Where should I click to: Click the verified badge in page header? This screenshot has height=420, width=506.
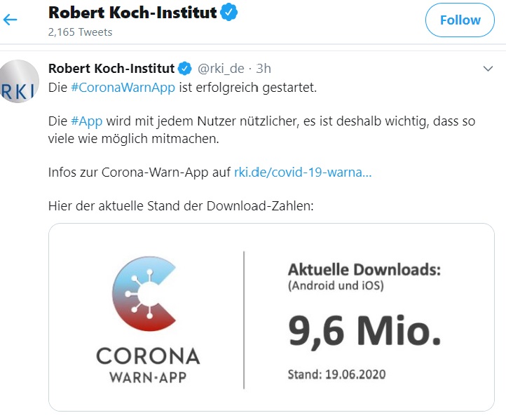pyautogui.click(x=228, y=12)
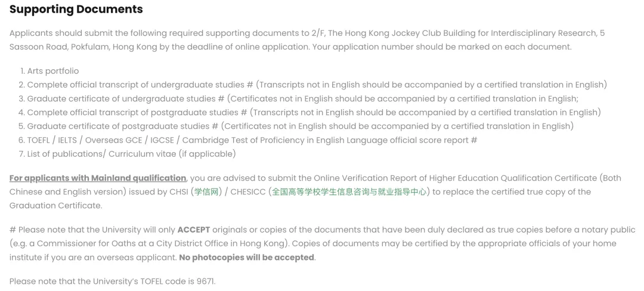The width and height of the screenshot is (644, 291).
Task: Click the 'Graduation Certificate.' paragraph ending
Action: coord(56,206)
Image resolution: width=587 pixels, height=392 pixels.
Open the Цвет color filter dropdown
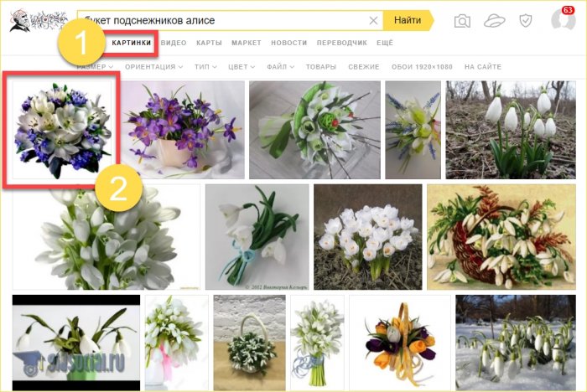point(243,66)
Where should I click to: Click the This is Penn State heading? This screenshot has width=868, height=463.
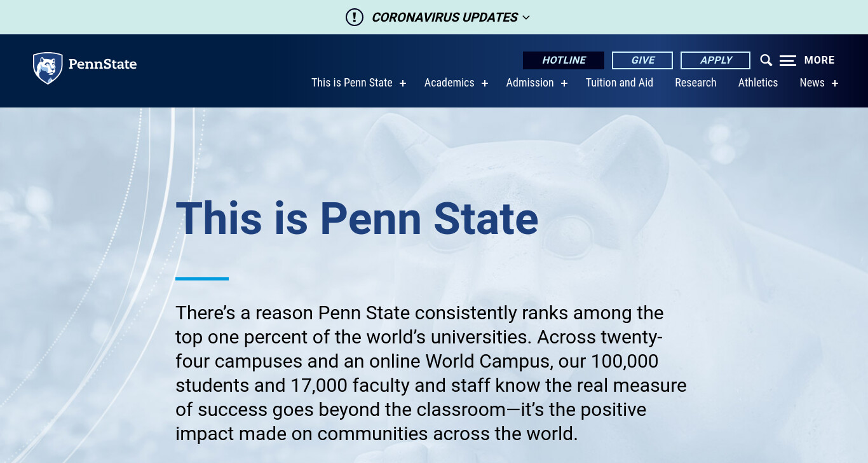coord(357,219)
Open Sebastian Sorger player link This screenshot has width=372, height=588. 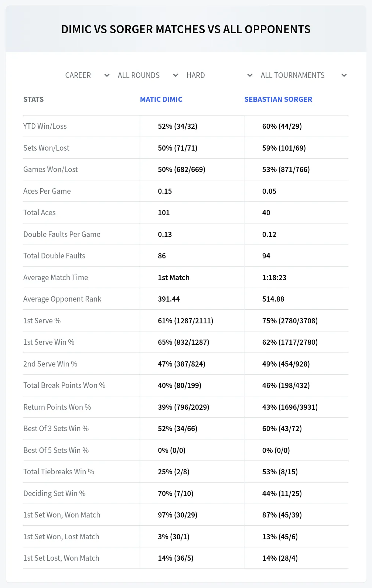pyautogui.click(x=278, y=99)
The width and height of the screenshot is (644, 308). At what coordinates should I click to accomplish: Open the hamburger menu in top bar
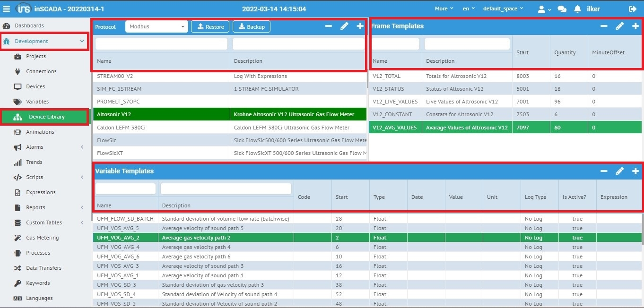point(6,9)
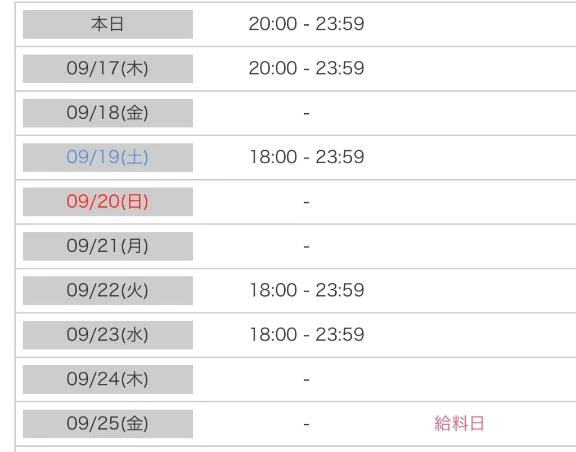Click 09/23 shift time 18:00 - 23:59
The height and width of the screenshot is (452, 576).
pyautogui.click(x=306, y=334)
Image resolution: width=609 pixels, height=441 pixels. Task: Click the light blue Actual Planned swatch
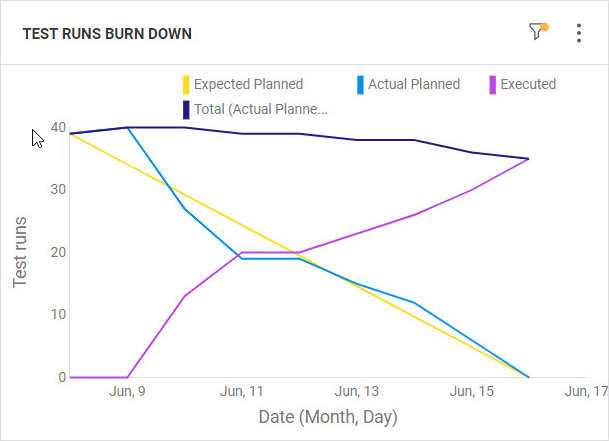point(360,84)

────────────────

▸ TASK PROMPT:
Give back exactly the lines from the one containing "The width and height of the screenshot is (644, 308)." through the last line above, both included, and none of the pictures.

▸ YOUR SOLUTION:
The width and height of the screenshot is (644, 308). At what coordinates should I click to accomplish: Open the hamburger menu in top bar
point(6,9)
Click 09/23 shift time 18:00 - 23:59
The height and width of the screenshot is (452, 576).
pyautogui.click(x=306, y=334)
Image resolution: width=609 pixels, height=441 pixels. Task: Click the light blue Actual Planned swatch
point(360,84)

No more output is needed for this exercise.